Development of monitoring software combined infrared spectra with multivariate curve resolution-alternating least squares (MCR-ALS): Tracking the dynamic synthesis process of 3,7-dinitro-1,3,5,7-tetraazabicyclo[3.3.1]nonane (DPT)

The monitoring and analysis of chemical reaction processes are essential for improving reaction efficiency, optimizing production conditions, and ensuring product quality. Infrared spectroscopy, as a non-destructive and real-time analytical technique, provides dynamic insights into the evolution of component concentrations within reaction systems. In this study, the monitoring software was developed by combining infrared spectra with multivariate curve resolution-alternating least squares (MCR-ALS) to dynamically track complex chemical reactions.

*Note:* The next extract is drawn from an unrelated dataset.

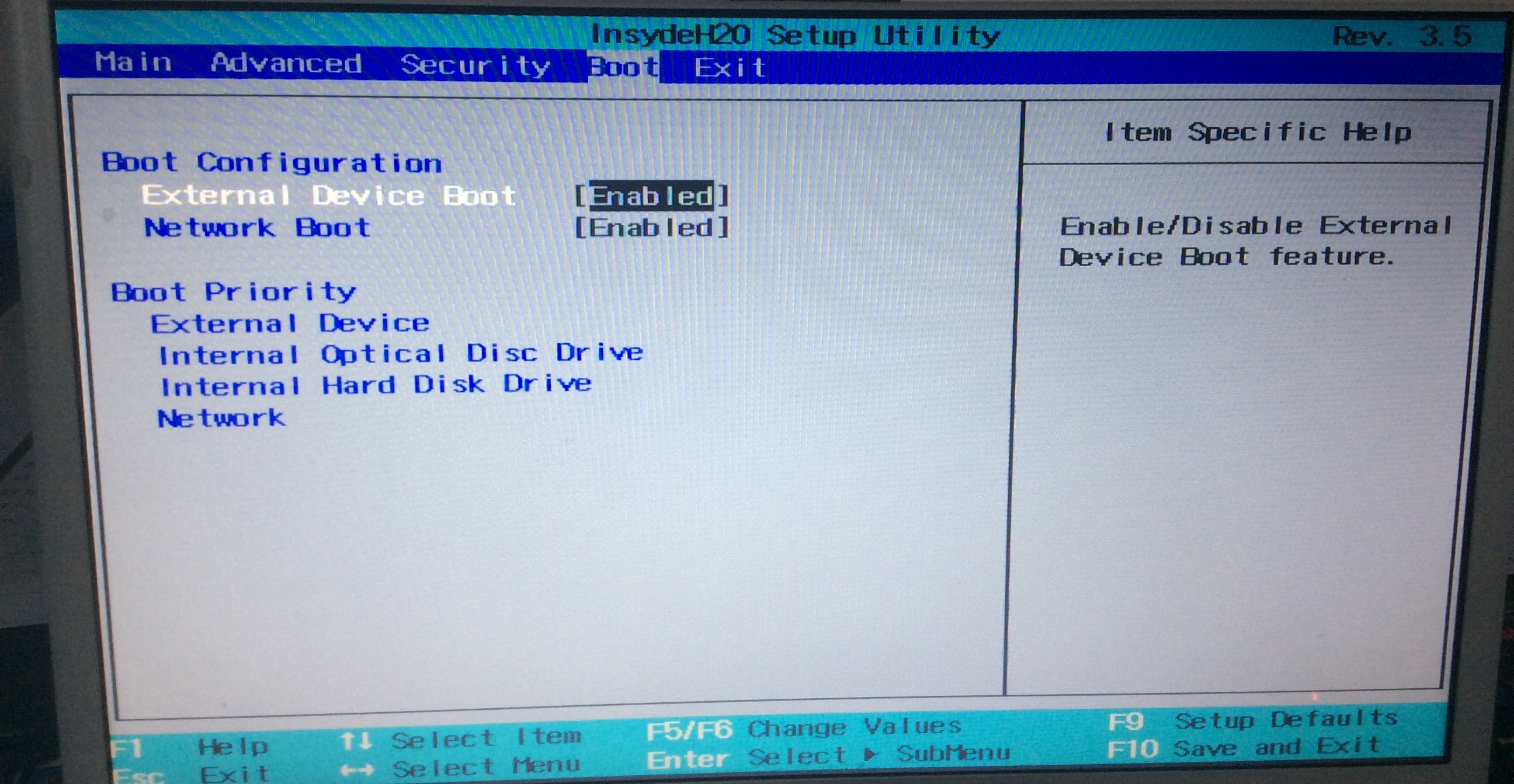This screenshot has height=784, width=1514.
Task: Open the Main menu tab
Action: 133,62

Using the synthesis of 3,7-dinitro-1,3,5,7-tetraazabicyclo[3.3.1]nonane (DPT) as a case study, the concentration profiles and pure spectra of the reactant hexamethylenetetramine (HMTA), the esterified intermediate (3-acetoxymethyl-7-nitro-1,3,5,7-tetraazabicyclo[3.3.1]nonane), and the product (DPT) were successfully resolved. Computed infrared spectra for HMTA and DPT showed high similarity to measured spectra, with similarity scores of 0.937 and 0.915, respectively. MCR-ALS analysis allowed deduction of the intermediate structure and proposal of the DPT synthesis mechanism, consistent with prior reports and validating the accuracy of the method. Kinetic modeling revealed a three-stage reaction pathway following an A → B → C model, where A, B, and C correspond to HMTA, the esterified intermediate, and DPT, respectively. The process follows first-order kinetics with rate constants of k₁ = 0.095 min⁻¹ and k₂ = 0.00419 min⁻¹. Overall, this study demonstrates the potential of the developed software for monitoring complex reaction systems, supporting process optimization, quality control, and risk management.